====== DATA TO USE ======

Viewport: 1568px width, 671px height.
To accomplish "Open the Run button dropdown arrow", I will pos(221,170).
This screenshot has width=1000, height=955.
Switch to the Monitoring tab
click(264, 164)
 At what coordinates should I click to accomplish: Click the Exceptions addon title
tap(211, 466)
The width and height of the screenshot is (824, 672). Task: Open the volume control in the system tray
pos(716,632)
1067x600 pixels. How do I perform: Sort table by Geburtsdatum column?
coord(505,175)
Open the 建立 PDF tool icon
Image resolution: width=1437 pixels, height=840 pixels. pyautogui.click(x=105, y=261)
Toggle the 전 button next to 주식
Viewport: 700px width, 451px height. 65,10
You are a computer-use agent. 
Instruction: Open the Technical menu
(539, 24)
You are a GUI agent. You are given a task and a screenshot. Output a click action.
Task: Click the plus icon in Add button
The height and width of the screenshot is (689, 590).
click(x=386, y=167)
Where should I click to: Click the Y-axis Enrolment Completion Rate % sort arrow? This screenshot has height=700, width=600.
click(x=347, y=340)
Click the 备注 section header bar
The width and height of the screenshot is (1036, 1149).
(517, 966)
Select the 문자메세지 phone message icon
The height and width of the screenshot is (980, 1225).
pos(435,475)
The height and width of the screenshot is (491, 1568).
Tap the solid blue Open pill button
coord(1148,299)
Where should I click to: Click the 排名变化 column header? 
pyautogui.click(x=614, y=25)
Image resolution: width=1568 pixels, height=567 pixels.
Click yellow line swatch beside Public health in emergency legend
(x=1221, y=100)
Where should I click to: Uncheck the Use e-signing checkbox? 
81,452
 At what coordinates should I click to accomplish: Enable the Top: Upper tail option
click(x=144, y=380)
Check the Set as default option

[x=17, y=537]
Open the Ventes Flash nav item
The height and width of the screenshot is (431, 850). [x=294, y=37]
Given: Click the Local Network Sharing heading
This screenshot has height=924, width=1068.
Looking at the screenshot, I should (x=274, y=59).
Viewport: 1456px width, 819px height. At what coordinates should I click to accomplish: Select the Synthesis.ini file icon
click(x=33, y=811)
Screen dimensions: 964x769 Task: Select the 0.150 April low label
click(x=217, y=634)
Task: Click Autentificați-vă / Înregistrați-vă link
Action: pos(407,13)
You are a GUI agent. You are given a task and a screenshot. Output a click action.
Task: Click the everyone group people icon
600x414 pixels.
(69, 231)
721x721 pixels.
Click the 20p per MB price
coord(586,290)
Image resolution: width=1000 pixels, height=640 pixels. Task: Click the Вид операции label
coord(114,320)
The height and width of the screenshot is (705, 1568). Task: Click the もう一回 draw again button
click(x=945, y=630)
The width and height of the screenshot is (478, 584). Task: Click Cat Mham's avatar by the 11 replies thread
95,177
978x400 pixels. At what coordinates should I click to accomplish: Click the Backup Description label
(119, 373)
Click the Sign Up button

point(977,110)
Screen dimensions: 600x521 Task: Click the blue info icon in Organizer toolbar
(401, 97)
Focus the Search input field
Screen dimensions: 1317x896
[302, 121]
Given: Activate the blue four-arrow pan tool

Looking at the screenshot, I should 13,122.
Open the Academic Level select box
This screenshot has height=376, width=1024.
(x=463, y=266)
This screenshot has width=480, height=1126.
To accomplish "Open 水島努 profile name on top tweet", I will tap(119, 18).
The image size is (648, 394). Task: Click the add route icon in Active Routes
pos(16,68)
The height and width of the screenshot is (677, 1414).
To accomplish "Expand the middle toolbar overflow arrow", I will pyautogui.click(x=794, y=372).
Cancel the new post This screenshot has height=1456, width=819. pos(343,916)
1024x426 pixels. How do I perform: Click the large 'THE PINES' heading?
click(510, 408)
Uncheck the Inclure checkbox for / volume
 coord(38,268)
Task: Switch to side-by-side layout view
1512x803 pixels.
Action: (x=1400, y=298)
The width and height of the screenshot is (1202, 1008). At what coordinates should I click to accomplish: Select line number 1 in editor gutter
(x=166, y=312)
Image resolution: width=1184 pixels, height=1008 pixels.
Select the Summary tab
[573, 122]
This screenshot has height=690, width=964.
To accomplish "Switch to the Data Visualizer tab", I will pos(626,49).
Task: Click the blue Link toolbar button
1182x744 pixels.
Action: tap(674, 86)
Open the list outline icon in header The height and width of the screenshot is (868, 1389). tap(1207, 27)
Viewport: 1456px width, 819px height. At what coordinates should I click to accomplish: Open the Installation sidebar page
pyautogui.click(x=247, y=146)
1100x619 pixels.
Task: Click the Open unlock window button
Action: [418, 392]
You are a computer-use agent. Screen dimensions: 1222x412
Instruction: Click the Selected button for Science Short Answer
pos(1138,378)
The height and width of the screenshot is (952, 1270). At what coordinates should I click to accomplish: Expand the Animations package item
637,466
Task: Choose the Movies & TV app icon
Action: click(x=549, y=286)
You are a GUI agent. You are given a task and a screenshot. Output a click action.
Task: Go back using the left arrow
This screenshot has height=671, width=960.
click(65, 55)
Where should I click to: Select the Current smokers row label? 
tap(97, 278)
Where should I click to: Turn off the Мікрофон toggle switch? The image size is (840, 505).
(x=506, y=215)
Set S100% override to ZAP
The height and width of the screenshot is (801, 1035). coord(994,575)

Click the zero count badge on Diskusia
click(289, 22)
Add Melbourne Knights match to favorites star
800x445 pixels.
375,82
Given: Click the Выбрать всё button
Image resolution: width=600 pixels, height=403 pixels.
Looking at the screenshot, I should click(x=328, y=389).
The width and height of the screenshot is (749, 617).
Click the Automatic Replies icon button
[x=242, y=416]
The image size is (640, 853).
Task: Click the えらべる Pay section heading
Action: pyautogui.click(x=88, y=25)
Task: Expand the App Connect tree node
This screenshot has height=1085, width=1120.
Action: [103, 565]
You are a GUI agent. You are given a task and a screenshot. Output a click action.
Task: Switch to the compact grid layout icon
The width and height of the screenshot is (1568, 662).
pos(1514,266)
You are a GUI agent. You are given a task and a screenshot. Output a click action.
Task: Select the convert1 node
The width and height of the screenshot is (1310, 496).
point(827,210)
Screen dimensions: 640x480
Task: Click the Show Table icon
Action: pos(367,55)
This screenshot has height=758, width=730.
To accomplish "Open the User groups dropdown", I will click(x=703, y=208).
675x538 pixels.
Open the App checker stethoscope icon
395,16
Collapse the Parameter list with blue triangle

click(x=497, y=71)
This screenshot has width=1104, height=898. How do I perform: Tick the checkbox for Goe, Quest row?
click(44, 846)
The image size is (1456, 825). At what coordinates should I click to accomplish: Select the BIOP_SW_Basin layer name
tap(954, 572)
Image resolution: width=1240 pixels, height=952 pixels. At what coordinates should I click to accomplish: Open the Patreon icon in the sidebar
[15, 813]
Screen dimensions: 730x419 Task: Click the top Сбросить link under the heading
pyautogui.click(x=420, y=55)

======

* WHAT NEEDS TO BE DONE
Copy out the material in its entirety. Keep it exact.

* TASK OUTPUT
Viewport: 1568px width, 671px height.
To accomplish "Open the Run button dropdown arrow", I will pos(221,170).
This screenshot has width=1000, height=955.
Switch to the Monitoring tab
click(264, 164)
 At what coordinates should I click to accomplish: Click the Exceptions addon title
tap(211, 466)
The width and height of the screenshot is (824, 672). Task: Open the volume control in the system tray
pos(716,632)
1067x600 pixels. How do I perform: Sort table by Geburtsdatum column?
coord(505,175)
Open the 建立 PDF tool icon
Image resolution: width=1437 pixels, height=840 pixels. pyautogui.click(x=105, y=261)
Toggle the 전 button next to 주식
Viewport: 700px width, 451px height. 65,10
You are a computer-use agent. 
Instruction: Open the Technical menu
(539, 24)
You are a GUI agent. You are given a task and a screenshot. Output a click action.
Task: Click the plus icon in Add button
The height and width of the screenshot is (689, 590).
click(x=386, y=167)
Where should I click to: Click the Y-axis Enrolment Completion Rate % sort arrow? This screenshot has height=700, width=600.
click(x=347, y=340)
Click the 备注 section header bar
The width and height of the screenshot is (1036, 1149).
(517, 966)
Select the 문자메세지 phone message icon
The height and width of the screenshot is (980, 1225).
pos(435,475)
The height and width of the screenshot is (491, 1568).
Tap the solid blue Open pill button
coord(1148,299)
Where should I click to: Click the 排名变化 column header? 
pyautogui.click(x=614, y=25)
Image resolution: width=1568 pixels, height=567 pixels.
Click yellow line swatch beside Public health in emergency legend
(x=1221, y=100)
Where should I click to: Uncheck the Use e-signing checkbox? 
81,452
 At what coordinates should I click to accomplish: Enable the Top: Upper tail option
click(x=144, y=380)
Check the Set as default option

[x=17, y=537]
Open the Ventes Flash nav item
The height and width of the screenshot is (431, 850). [x=294, y=37]
Given: Click the Local Network Sharing heading
This screenshot has height=924, width=1068.
Looking at the screenshot, I should (x=274, y=59).
Viewport: 1456px width, 819px height. At what coordinates should I click to accomplish: Select the Synthesis.ini file icon
click(x=33, y=811)
Screen dimensions: 964x769 Task: Select the 0.150 April low label
click(x=217, y=634)
Task: Click Autentificați-vă / Înregistrați-vă link
Action: pos(407,13)
You are a GUI agent. You are given a task and a screenshot. Output a click action.
Task: Click the everyone group people icon
600x414 pixels.
(69, 231)
721x721 pixels.
Click the 20p per MB price
coord(586,290)
Image resolution: width=1000 pixels, height=640 pixels. Task: Click the Вид операции label
coord(114,320)
The height and width of the screenshot is (705, 1568). Task: Click the もう一回 draw again button
click(x=945, y=630)
The width and height of the screenshot is (478, 584). Task: Click Cat Mham's avatar by the 11 replies thread
95,177
978x400 pixels. At what coordinates should I click to accomplish: Click the Backup Description label
(119, 373)
Click the Sign Up button

point(977,110)
Screen dimensions: 600x521 Task: Click the blue info icon in Organizer toolbar
(401, 97)
Focus the Search input field
Screen dimensions: 1317x896
[302, 121]
Given: Activate the blue four-arrow pan tool

Looking at the screenshot, I should 13,122.
Open the Academic Level select box
This screenshot has height=376, width=1024.
(x=463, y=266)
This screenshot has width=480, height=1126.
To accomplish "Open 水島努 profile name on top tweet", I will tap(119, 18).
The image size is (648, 394). Task: Click the add route icon in Active Routes
pos(16,68)
The height and width of the screenshot is (677, 1414).
To accomplish "Expand the middle toolbar overflow arrow", I will pyautogui.click(x=794, y=372).
Cancel the new post This screenshot has height=1456, width=819. pos(343,916)
1024x426 pixels. How do I perform: Click the large 'THE PINES' heading?
click(510, 408)
Uncheck the Inclure checkbox for / volume
 coord(38,268)
Task: Switch to side-by-side layout view
1512x803 pixels.
Action: (x=1400, y=298)
The width and height of the screenshot is (1202, 1008). At what coordinates should I click to accomplish: Select line number 1 in editor gutter
(x=166, y=312)
Image resolution: width=1184 pixels, height=1008 pixels.
Select the Summary tab
[573, 122]
This screenshot has height=690, width=964.
To accomplish "Switch to the Data Visualizer tab", I will pos(626,49).
Task: Click the blue Link toolbar button
1182x744 pixels.
Action: tap(674, 86)
Open the list outline icon in header The height and width of the screenshot is (868, 1389). tap(1207, 27)
Viewport: 1456px width, 819px height. At what coordinates should I click to accomplish: Open the Installation sidebar page
pyautogui.click(x=247, y=146)
1100x619 pixels.
Task: Click the Open unlock window button
Action: [418, 392]
You are a computer-use agent. Screen dimensions: 1222x412
Instruction: Click the Selected button for Science Short Answer
pos(1138,378)
The height and width of the screenshot is (952, 1270). At what coordinates should I click to accomplish: Expand the Animations package item
637,466
Task: Choose the Movies & TV app icon
Action: click(x=549, y=286)
You are a GUI agent. You are given a task and a screenshot. Output a click action.
Task: Go back using the left arrow
This screenshot has height=671, width=960.
click(65, 55)
Where should I click to: Select the Current smokers row label? 
tap(97, 278)
Where should I click to: Turn off the Мікрофон toggle switch? The image size is (840, 505).
(x=506, y=215)
Set S100% override to ZAP
The height and width of the screenshot is (801, 1035). coord(994,575)

Click the zero count badge on Diskusia
click(289, 22)
Add Melbourne Knights match to favorites star
800x445 pixels.
375,82
Given: Click the Выбрать всё button
Image resolution: width=600 pixels, height=403 pixels.
Looking at the screenshot, I should click(x=328, y=389).
The width and height of the screenshot is (749, 617).
Click the Automatic Replies icon button
[x=242, y=416]
The image size is (640, 853).
Task: Click the えらべる Pay section heading
Action: pyautogui.click(x=88, y=25)
Task: Expand the App Connect tree node
This screenshot has height=1085, width=1120.
Action: [103, 565]
You are a GUI agent. You are given a task and a screenshot. Output a click action.
Task: Switch to the compact grid layout icon
The width and height of the screenshot is (1568, 662).
pos(1514,266)
You are a GUI agent. You are given a task and a screenshot. Output a click action.
Task: Select the convert1 node
The width and height of the screenshot is (1310, 496).
point(827,210)
Screen dimensions: 640x480
Task: Click the Show Table icon
Action: pos(367,55)
This screenshot has height=758, width=730.
To accomplish "Open the User groups dropdown", I will click(x=703, y=208).
675x538 pixels.
Open the App checker stethoscope icon
395,16
Collapse the Parameter list with blue triangle

click(x=497, y=71)
This screenshot has width=1104, height=898. How do I perform: Tick the checkbox for Goe, Quest row?
click(44, 846)
The image size is (1456, 825). At what coordinates should I click to accomplish: Select the BIOP_SW_Basin layer name
tap(954, 572)
Image resolution: width=1240 pixels, height=952 pixels. At what coordinates should I click to accomplish: Open the Patreon icon in the sidebar
[15, 813]
Screen dimensions: 730x419 Task: Click the top Сбросить link under the heading
pyautogui.click(x=420, y=55)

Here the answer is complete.